The instruction pointer is the IP register. It is zero. It does not contain -16 or 0xfffffff0. The linear address is a different thing (computed from the CS base plus the IP/EIP/RIP content), as is the physical address.

Unless something has changed in recent hardware, there aren't 12 address lines just asserted. This is a side effect of the CS base being a particular value.

An important thing to realize is that x86 has hidden registers associated with segments. These registers get set when a segment selector register is loaded, not when it is used. The CS base is one of these hidden registers. If CS is loaded in protected mode, the base comes out of the descriptor table, and it remains when switching back to real mode. (this is the "unreal mode") If CS is loaded in real mode, the base comes from the selector shifted left, and this base remains even if you switch to protected mode. Switching modes doesn't change a segment base. Loading segment registers is what changes a segment base.

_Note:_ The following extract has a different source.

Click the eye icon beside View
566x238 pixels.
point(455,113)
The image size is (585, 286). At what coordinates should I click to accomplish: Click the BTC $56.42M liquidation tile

So initially, the CS base is not set in a way that matches what you would get if you loaded the CS selector value that is seen. It is set to a value that is possibly 0xfffffff0, 0x00000ffffffffff0, 0x0000fffffffffff0, or 0xfffffffffffffff0. The older documentation I've seen would use the largest of those values. I suppose it could then be cut down to 32-bit by the bottleneck that is normally a part of addressing when not in long mode. This is the sort of area where Intel, AMD, and others may differ.

Perhaps there is a hardware debugger for x86 (like a JTAG debugger) that would show the initial CS base. One could also guess that Simics or VMware might be correct, disassembling them to find out what they use. Another idea is to examine the badly-documented state used by the virtualization instructions.

1 comments

bytefire 2817 days ago

> The instruction pointer is the IP register. It is zero.

it is 0xfff0, at least according to Intel Software Developer's Manual Volume 3, section 9.1.4 "First Instruction Executed". regarding 12 address lines being asserted, that is just a way of thinking about it. actual implementation might be different but what happens on reset is akin to 12 most significant bits being set. CS is 0xf000.

indeed a debugger would give the right answer.

link

userbinator 2817 days ago

Initial IP was 0 on the 8086/8088. I suspect that detailed technical information like this tends to be copy-pasted more than understood, which is why a lot of second-sourced information out there on it is just plain wrong or caveated. The sometimes self-contradicting information in Intel's own docs doesn't help either.

This is what I've figured out from Intel's docs:

    8086/88:   CS:IP = FFFF:0000 first instruction at FFFF0
    80186/188: CS:IP = FFFF:0000 first instruction at FFFF0
    80286:     CS:IP = F000:FFF0 first instruction at FFFF0
    80386:     CS:IP = 0000:0000FFF0 or F000:0000FFF0[1], first instruction at FFFFFFF0
    80486+:    CS:IP = F000:0000FFF0(?) first instruction at FFFFFFF0

[1] Depending on which datasheet/programmer's reference manual you read. I can't find any reference to someone who actually checked what the hardware did, however.